Any approach for handling this is very welcome including reloading.
Here is what I have tried:
1. Discard the objectContext, create a new object context and just query the database to reload everything again. The problem here is that Entity Framework caches things and old objects linger attached to the old context and I get exceptions if the user clicks cancel then edits again and clicks save.
2.
repoBPartner.Refresh(bp);
IQueryable<BPAddress> query = from e in addressRepo.AsQueryable()
where e.BPartnerId == bp.Id
select e;
ObjectQuery<BPAddress> objectQuery = (ObjectQuery<BPAddress>)query;
objectQuery.Include("City");
objectQuery.Include("Country");
ObjectResult<BPAddress> result = (ObjectResult<BPAddress>)objectQuery.Execute(MergeOption.OverwriteChanges);
bp.BPAddresses = new System.Collections.ObjectModel.ObservableCollection<BPAddress>(result.ToList<BPAddress>());
The problem here is that "City" property does not get refreshed.
3. Tried: objectContext.LoadProperty(bp, "BPAddresses", MergeOption.OverwriteChanges);
All the above worked partially. What is the best practice for achieving this?
Any help will be appreciated.
Thanks, K. Mitev
EF doesn't offer discarding changes. EF also doesn't have second level cache so once you dispose a context with changes and create a new context to load data from database you will get unchanged data.
The problem here is that Entity Framework caches things and old objects linger attached to the old context and I get exceptions if the user clicks cancel then edits again and clicks save.
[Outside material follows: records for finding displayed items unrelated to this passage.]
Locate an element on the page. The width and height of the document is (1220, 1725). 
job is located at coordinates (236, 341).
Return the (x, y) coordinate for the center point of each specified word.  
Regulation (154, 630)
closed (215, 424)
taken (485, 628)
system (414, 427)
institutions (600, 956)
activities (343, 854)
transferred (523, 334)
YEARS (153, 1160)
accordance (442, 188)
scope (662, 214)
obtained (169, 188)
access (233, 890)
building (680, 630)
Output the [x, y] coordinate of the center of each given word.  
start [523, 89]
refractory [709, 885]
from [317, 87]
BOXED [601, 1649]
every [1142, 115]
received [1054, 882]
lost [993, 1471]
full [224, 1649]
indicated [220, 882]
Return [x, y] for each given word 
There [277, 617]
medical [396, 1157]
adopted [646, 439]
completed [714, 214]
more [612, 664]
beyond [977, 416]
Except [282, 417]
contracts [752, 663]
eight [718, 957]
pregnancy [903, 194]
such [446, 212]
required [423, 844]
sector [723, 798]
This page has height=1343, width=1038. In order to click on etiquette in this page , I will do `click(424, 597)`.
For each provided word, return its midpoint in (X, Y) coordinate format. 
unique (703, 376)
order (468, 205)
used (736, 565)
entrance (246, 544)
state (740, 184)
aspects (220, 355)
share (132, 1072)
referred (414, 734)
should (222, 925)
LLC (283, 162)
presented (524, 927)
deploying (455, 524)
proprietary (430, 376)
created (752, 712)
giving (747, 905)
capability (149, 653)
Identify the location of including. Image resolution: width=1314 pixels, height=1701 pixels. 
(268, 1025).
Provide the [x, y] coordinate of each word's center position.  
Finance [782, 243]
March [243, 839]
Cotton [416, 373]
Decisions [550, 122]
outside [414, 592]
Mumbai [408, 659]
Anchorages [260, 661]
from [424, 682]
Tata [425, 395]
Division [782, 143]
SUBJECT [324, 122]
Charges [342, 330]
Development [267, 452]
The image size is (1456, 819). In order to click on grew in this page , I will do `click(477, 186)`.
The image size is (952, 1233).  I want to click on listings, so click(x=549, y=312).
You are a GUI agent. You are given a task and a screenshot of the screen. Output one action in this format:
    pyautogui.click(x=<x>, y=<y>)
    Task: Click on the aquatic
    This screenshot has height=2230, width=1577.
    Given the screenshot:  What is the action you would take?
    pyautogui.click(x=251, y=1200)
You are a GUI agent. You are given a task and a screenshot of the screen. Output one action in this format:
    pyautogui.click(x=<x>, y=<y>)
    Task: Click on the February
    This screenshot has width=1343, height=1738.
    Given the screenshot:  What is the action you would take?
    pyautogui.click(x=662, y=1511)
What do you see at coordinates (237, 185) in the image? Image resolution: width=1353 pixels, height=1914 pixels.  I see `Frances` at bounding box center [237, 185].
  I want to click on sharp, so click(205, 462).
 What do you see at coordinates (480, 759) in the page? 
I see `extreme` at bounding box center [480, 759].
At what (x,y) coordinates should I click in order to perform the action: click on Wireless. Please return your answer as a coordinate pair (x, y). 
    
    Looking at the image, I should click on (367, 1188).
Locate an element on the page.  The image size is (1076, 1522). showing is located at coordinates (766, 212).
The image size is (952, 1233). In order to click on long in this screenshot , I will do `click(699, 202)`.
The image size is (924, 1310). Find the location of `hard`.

When user clicks cancel you must throw away all objects used in editation together with their context. These objects and context are dead. Once user clicks edit again you must load everything again from database.
Refreshing navigation properties doesn't work very well. For example once you add something to navigation collection it will never be removed by refreshing from database.